→ **Problem to solve**
All records below are to be transcribed exactly, with every picture left out.

Segment Open

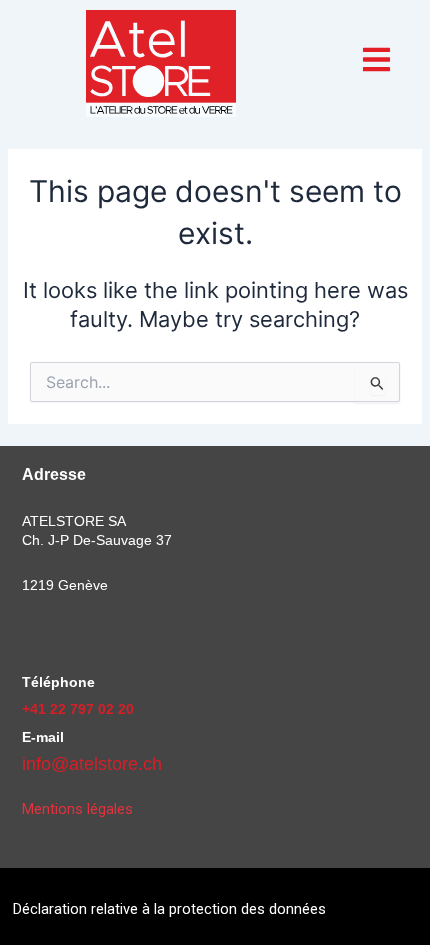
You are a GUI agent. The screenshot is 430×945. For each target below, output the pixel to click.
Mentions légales (77, 809)
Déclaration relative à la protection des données (169, 909)
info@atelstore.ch (92, 764)
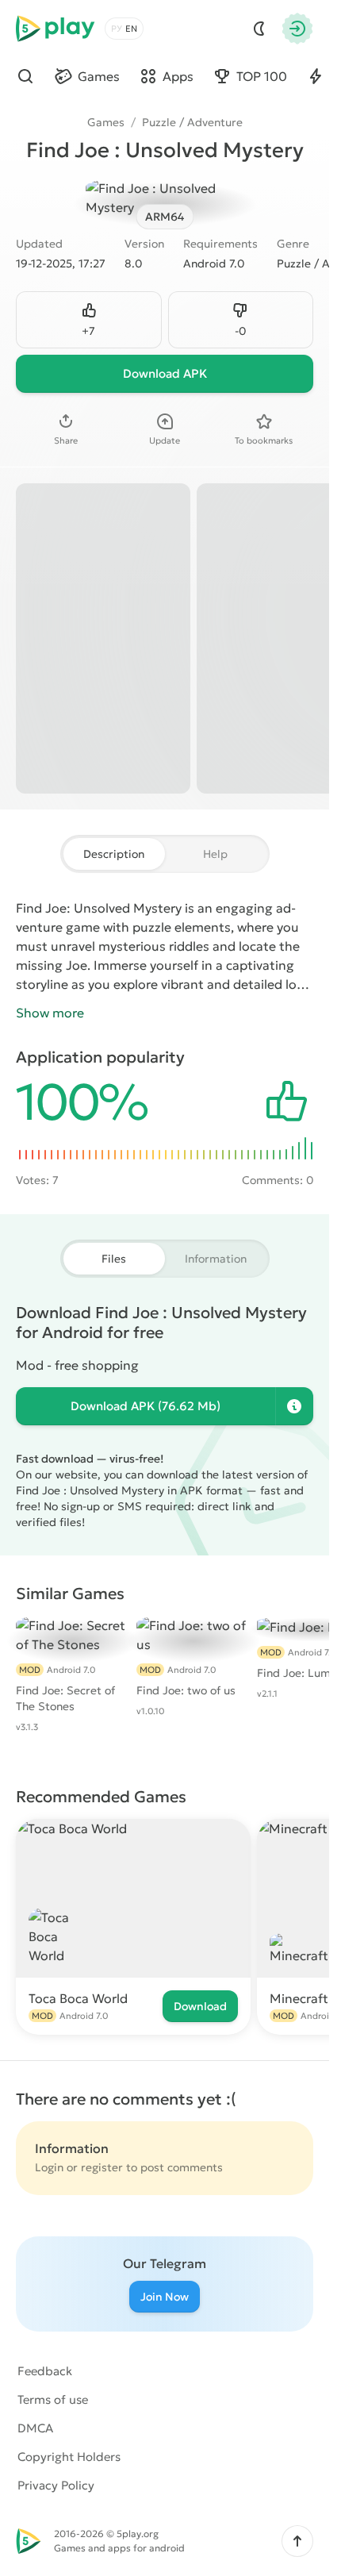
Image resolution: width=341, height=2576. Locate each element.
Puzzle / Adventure (192, 122)
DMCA (35, 2428)
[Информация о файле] (294, 1406)
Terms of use (52, 2399)
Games (106, 122)
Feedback (44, 2370)
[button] (297, 2541)
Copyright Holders (69, 2456)
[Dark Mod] (259, 28)
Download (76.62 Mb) (145, 1405)
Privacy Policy (55, 2485)
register (102, 2167)
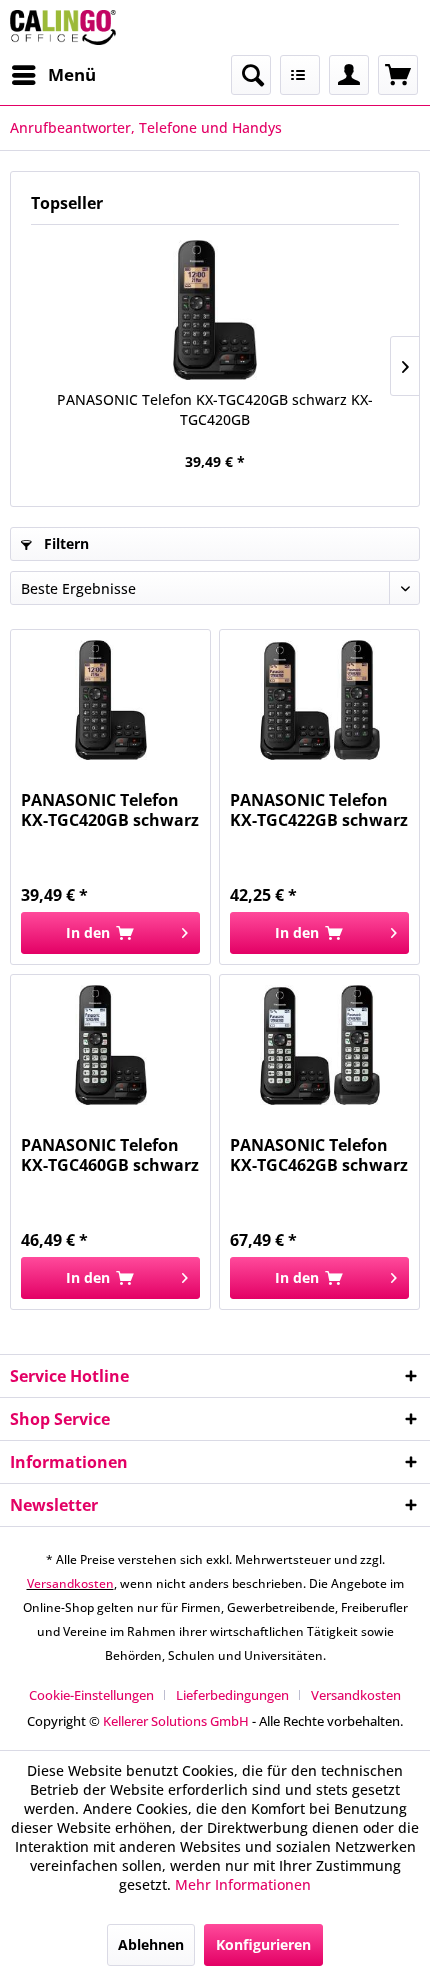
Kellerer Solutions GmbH (176, 1721)
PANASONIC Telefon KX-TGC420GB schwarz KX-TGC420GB (215, 409)
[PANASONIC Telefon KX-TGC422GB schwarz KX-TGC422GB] (319, 700)
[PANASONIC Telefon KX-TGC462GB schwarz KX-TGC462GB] (319, 1045)
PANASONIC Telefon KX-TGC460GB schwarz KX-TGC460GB (110, 1155)
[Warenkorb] (398, 75)
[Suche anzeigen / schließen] (251, 75)
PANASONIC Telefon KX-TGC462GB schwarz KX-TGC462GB (319, 1155)
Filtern (64, 543)
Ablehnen (151, 1944)
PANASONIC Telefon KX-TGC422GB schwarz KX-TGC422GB (319, 810)
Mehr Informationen (243, 1884)
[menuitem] (53, 75)
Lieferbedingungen (232, 1695)
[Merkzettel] (300, 75)
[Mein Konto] (349, 75)
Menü (72, 74)
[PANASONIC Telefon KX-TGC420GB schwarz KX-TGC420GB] (215, 310)
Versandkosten (70, 1583)
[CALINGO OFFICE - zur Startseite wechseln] (63, 27)
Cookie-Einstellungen (91, 1695)
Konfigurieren (263, 1944)
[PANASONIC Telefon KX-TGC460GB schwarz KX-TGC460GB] (110, 1045)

Segment Closed

→ **Task response**
You are a GUI agent. The screenshot is 430×945. For each target below, output the pixel to click.
Mentions légales (77, 809)
Déclaration relative à la protection des données (169, 909)
info@atelstore.ch (92, 764)
Image resolution: width=341, height=2576. Locate each element.
Puzzle / Adventure (192, 122)
DMCA (35, 2428)
[Информация о файле] (294, 1406)
Terms of use (52, 2399)
Games (106, 122)
Feedback (44, 2370)
[button] (297, 2541)
Copyright Holders (69, 2456)
[Dark Mod] (259, 28)
Download (76.62 Mb) (145, 1405)
Privacy Policy (55, 2485)
register (102, 2167)
Kellerer Solutions GmbH (176, 1721)
PANASONIC Telefon KX-TGC420GB schwarz KX-TGC420GB (215, 409)
[PANASONIC Telefon KX-TGC422GB schwarz KX-TGC422GB] (319, 700)
[PANASONIC Telefon KX-TGC462GB schwarz KX-TGC462GB] (319, 1045)
PANASONIC Telefon KX-TGC460GB schwarz KX-TGC460GB (110, 1155)
[Warenkorb] (398, 75)
[Suche anzeigen / schließen] (251, 75)
PANASONIC Telefon KX-TGC462GB schwarz KX-TGC462GB (319, 1155)
Filtern (64, 543)
Ablehnen (151, 1944)
PANASONIC Telefon KX-TGC422GB schwarz KX-TGC422GB (319, 810)
Mehr Informationen (243, 1884)
[menuitem] (53, 75)
Lieferbedingungen (232, 1695)
[Merkzettel] (300, 75)
[Mein Konto] (349, 75)
Menü (72, 74)
[PANASONIC Telefon KX-TGC420GB schwarz KX-TGC420GB] (215, 310)
Versandkosten (70, 1583)
[CALINGO OFFICE - zur Startseite wechseln] (63, 27)
Cookie-Einstellungen (91, 1695)
Konfigurieren (263, 1944)
[PANASONIC Telefon KX-TGC460GB schwarz KX-TGC460GB] (110, 1045)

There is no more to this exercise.